What you should do: Copy out the full set of records. Keep every word the same.

━━━━━━━━━━━━━━━━━━━━

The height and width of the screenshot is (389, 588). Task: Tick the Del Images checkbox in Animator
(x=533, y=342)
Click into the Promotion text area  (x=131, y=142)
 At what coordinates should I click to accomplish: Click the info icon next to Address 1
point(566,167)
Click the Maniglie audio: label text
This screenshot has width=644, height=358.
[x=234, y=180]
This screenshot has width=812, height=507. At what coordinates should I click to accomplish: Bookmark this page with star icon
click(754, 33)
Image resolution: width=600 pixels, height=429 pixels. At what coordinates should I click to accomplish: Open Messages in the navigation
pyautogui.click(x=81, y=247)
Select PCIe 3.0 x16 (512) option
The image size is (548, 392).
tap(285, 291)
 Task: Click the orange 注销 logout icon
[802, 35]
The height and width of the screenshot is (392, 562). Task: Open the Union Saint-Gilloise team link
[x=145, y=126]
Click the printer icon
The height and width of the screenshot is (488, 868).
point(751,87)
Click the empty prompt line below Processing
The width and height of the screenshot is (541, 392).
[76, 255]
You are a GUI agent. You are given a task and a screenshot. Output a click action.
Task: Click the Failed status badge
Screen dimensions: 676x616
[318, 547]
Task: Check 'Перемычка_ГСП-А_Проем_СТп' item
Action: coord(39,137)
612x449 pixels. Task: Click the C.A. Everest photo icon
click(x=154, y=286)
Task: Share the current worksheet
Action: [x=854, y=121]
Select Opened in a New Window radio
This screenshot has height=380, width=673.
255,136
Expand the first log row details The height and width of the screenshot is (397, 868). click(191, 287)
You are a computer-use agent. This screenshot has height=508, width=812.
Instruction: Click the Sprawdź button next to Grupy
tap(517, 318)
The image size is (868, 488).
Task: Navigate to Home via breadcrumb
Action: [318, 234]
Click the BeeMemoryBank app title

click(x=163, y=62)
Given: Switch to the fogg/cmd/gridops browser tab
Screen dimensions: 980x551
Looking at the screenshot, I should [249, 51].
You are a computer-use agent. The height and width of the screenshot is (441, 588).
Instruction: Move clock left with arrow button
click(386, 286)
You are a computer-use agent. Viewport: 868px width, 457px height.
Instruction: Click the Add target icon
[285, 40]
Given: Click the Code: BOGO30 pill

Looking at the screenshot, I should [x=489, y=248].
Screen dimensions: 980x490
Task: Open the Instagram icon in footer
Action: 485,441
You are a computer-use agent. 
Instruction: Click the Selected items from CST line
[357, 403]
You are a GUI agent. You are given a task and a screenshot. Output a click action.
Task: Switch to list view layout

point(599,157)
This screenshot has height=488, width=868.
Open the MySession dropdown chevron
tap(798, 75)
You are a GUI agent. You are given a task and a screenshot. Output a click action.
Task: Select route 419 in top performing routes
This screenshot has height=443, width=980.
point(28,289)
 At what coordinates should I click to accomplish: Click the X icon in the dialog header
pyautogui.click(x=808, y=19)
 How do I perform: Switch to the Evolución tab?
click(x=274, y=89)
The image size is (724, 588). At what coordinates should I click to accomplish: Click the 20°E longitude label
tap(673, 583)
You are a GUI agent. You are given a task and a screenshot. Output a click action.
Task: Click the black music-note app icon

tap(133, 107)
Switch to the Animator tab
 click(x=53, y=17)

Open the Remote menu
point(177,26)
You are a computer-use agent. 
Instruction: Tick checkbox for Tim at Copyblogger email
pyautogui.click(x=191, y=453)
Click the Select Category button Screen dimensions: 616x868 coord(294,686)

━━━━━━━━━━━━━━━━━━━━

Response to this task:
The height and width of the screenshot is (389, 588). Task: Tick the Del Images checkbox in Animator
(x=533, y=342)
Click into the Promotion text area  (x=131, y=142)
 At what coordinates should I click to accomplish: Click the info icon next to Address 1
point(566,167)
Click the Maniglie audio: label text
This screenshot has width=644, height=358.
[x=234, y=180]
This screenshot has width=812, height=507. At what coordinates should I click to accomplish: Bookmark this page with star icon
click(754, 33)
Image resolution: width=600 pixels, height=429 pixels. At what coordinates should I click to accomplish: Open Messages in the navigation
pyautogui.click(x=81, y=247)
Select PCIe 3.0 x16 (512) option
The image size is (548, 392).
tap(285, 291)
 Task: Click the orange 注销 logout icon
[802, 35]
The height and width of the screenshot is (392, 562). Task: Open the Union Saint-Gilloise team link
[x=145, y=126]
Click the printer icon
The height and width of the screenshot is (488, 868).
point(751,87)
Click the empty prompt line below Processing
The width and height of the screenshot is (541, 392).
[76, 255]
You are a GUI agent. You are given a task and a screenshot. Output a click action.
Task: Click the Failed status badge
Screen dimensions: 676x616
[318, 547]
Task: Check 'Перемычка_ГСП-А_Проем_СТп' item
Action: coord(39,137)
612x449 pixels. Task: Click the C.A. Everest photo icon
click(x=154, y=286)
Task: Share the current worksheet
Action: [x=854, y=121]
Select Opened in a New Window radio
This screenshot has height=380, width=673.
255,136
Expand the first log row details The height and width of the screenshot is (397, 868). click(191, 287)
You are a computer-use agent. This screenshot has height=508, width=812.
Instruction: Click the Sprawdź button next to Grupy
tap(517, 318)
The image size is (868, 488).
Task: Navigate to Home via breadcrumb
Action: [318, 234]
Click the BeeMemoryBank app title

click(x=163, y=62)
Given: Switch to the fogg/cmd/gridops browser tab
Screen dimensions: 980x551
Looking at the screenshot, I should [249, 51].
You are a computer-use agent. The height and width of the screenshot is (441, 588).
Instruction: Move clock left with arrow button
click(386, 286)
You are a computer-use agent. Viewport: 868px width, 457px height.
Instruction: Click the Add target icon
[285, 40]
Given: Click the Code: BOGO30 pill

Looking at the screenshot, I should [x=489, y=248].
Screen dimensions: 980x490
Task: Open the Instagram icon in footer
Action: 485,441
You are a computer-use agent. 
Instruction: Click the Selected items from CST line
[357, 403]
You are a GUI agent. You are given a task and a screenshot. Output a click action.
Task: Switch to list view layout

point(599,157)
This screenshot has height=488, width=868.
Open the MySession dropdown chevron
tap(798, 75)
You are a GUI agent. You are given a task and a screenshot. Output a click action.
Task: Select route 419 in top performing routes
This screenshot has height=443, width=980.
point(28,289)
 At what coordinates should I click to accomplish: Click the X icon in the dialog header
pyautogui.click(x=808, y=19)
 How do I perform: Switch to the Evolución tab?
click(x=274, y=89)
The image size is (724, 588). At what coordinates should I click to accomplish: Click the 20°E longitude label
tap(673, 583)
You are a GUI agent. You are given a task and a screenshot. Output a click action.
Task: Click the black music-note app icon

tap(133, 107)
Switch to the Animator tab
 click(x=53, y=17)

Open the Remote menu
point(177,26)
You are a computer-use agent. 
Instruction: Tick checkbox for Tim at Copyblogger email
pyautogui.click(x=191, y=453)
Click the Select Category button Screen dimensions: 616x868 coord(294,686)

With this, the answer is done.